I also think the default should be off for better local development
experience.

On Tue, Apr 28, 2020 at 3:05 PM Hannah Jiang <[email protected]> wrote:

> We need to make sure the release images contains licenses/notices in order
> to avoid potential legal issues. The purpose of setting the default to pull
> is checking PRs which introduce new dependencies include thier licenses as
> well, in a way of auto pulling or tool pulling, to make sure all licenses
> are included when we create release images. If setting default to skip, we
> only check licenses when we create release images and may see many issues
> with the licenses, and the release would be delayed, maybe a lot.
>
>
> On Tue, Apr 28, 2020 at 2:50 PM Kyle Weaver <[email protected]> wrote:
>
>> The different modes make sense. One disagreement: I think the default
>> should be skip. I imagine few users would want to put licenses in their own
>> images.
>>
>> On Tue, Apr 28, 2020 at 5:36 PM Hannah Jiang <[email protected]>
>> wrote:
>>
>>> The above 1,2,3,4 are merged to master.

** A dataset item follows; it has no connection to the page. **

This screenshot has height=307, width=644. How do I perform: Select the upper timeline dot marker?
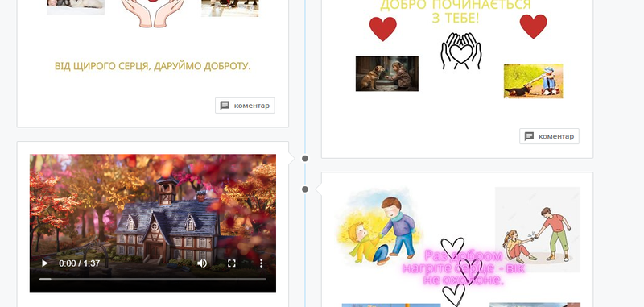point(305,158)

>>> Here I would like to change behaviors with *docker-pull-licenses* tag
>>> and would like to collect feedbacks from community before finalizing my PR.
>>>
>>> docker-pull-licenses can be set to one of ['add', 'pull', 'skip'].
>>>
>>>    - *docker-pull-licenses=add* pulls licenses/notices and the files
>>>    are added to docker images. This tag is used to create release docker
>>>    images.
>>>    - *docker-pull-licenses=pull* pulls licenses/notices but do not add
>>>    the files to docker images so that create lightweight images. This is the
>>>    default mode, and docker images created by Jenkins test use this mode. 
>>> This
>>>    will make sure the files are all pullable and detect issues with the 
>>> tool,
>>>    except the ADD part at DockerFile, which is rarely likely to be an issue.

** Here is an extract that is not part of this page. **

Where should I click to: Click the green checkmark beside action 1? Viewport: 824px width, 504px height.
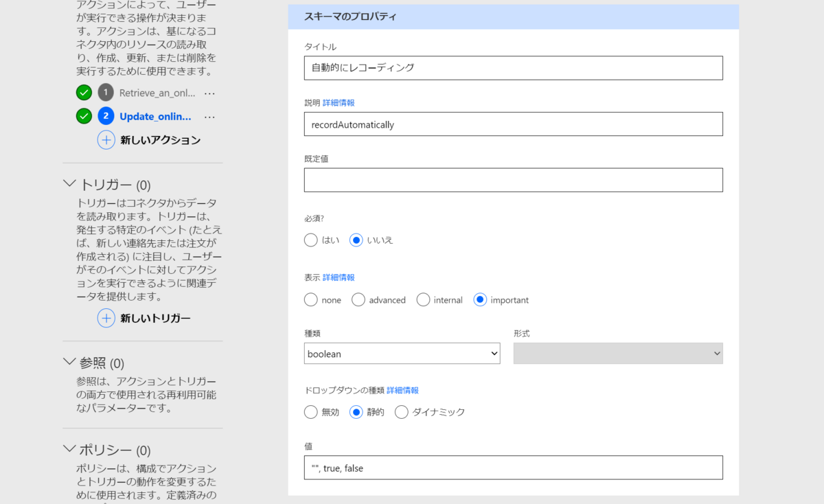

>>>    It is better than the checking URLs approach mentioned above, because it 
>>> is
>>>    a more similar process like creating release images and code can be
>>>    simplified so that make it easier to maintain.
>>>    - *docker-pull-licenses=skip* skips all license pulling related
>>>    tasks. This tag is provided for users who customize their images with
>>>    DockerFile provided by us and would not like to deal with license stuff.

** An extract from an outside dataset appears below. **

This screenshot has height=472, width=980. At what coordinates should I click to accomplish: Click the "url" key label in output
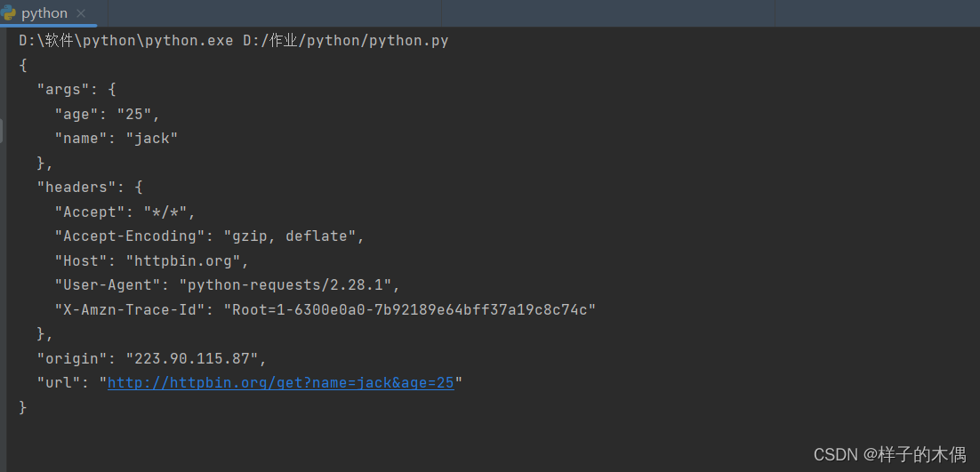point(55,383)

>>>    Without this tag, the users should change the .gradle file to get rid of
>>>    it. It also can be used for local development when developers want to 
>>> solve
>>>    license related issues later.
>>>
>>> I would like to see this tag is adopted by all docker images released by
>>> Beam, including Flink and Spark job server images, and share the same
>>> default mode.
>>> Does this sound good? Are there any concerns?
>>>
>>> Please let me know what you think.
>>> Hannah
>>>
>>>
>>>
>>> On Thu, Apr 16, 2020 at 11:46 AM Hannah Jiang <[email protected]>
>>> wrote:
>>>
>>>> Ok, so the fianl approach is
>>>> 1. Using multi threading with 16 threads.
>>>> 2. Introduce docker-pull-license tag, by default it is disabled.
>>>> 3. By default, only check if urls return 200, not actually pull the
>>>> files to reduce image size. Licenses add 85MB of image size as of today.
>>>> 4. Add retries to avoid flakiness. Initially it was added to download
>>>> part only, assuming urlib is stable when validates urls, but it is not 
>>>> true.
>>>>
>>>> For caching, it is definitely useful. It will mitigate flakiness
>>>> further, like when github is down (many urls point to github). It also
>>>> reduces unnecessary internet traffic.
>>>> Let's reconsider it after the current work is merged to 2.21.0.
>>>>
>>>> Thank you all for providing feedback and ideas.
>>>>
>>>>
>>>> On Thu, Apr 16, 2020 at 10:24 AM Kyle Weaver <[email protected]>
>>>> wrote:
>>>>
>>>>> > I tried with multi processing and it improved the performance a lot.
>>>>>
>>>>> Great! Though it won't help with flakes, so as you said we should
>>>>> still look into caching as well.
>>>>>
>>>>> > You could try using a threadpool
>>>>>
>>>>> +1
>>>>>
>>>>> > However, we would like to include this work as part of 2.21.0
>>>>>
>>>>> I had marked the jira as a blocker for 2.21.0 because I was afraid
>>>>> something was broken, but now it looks like the failures were just flakes.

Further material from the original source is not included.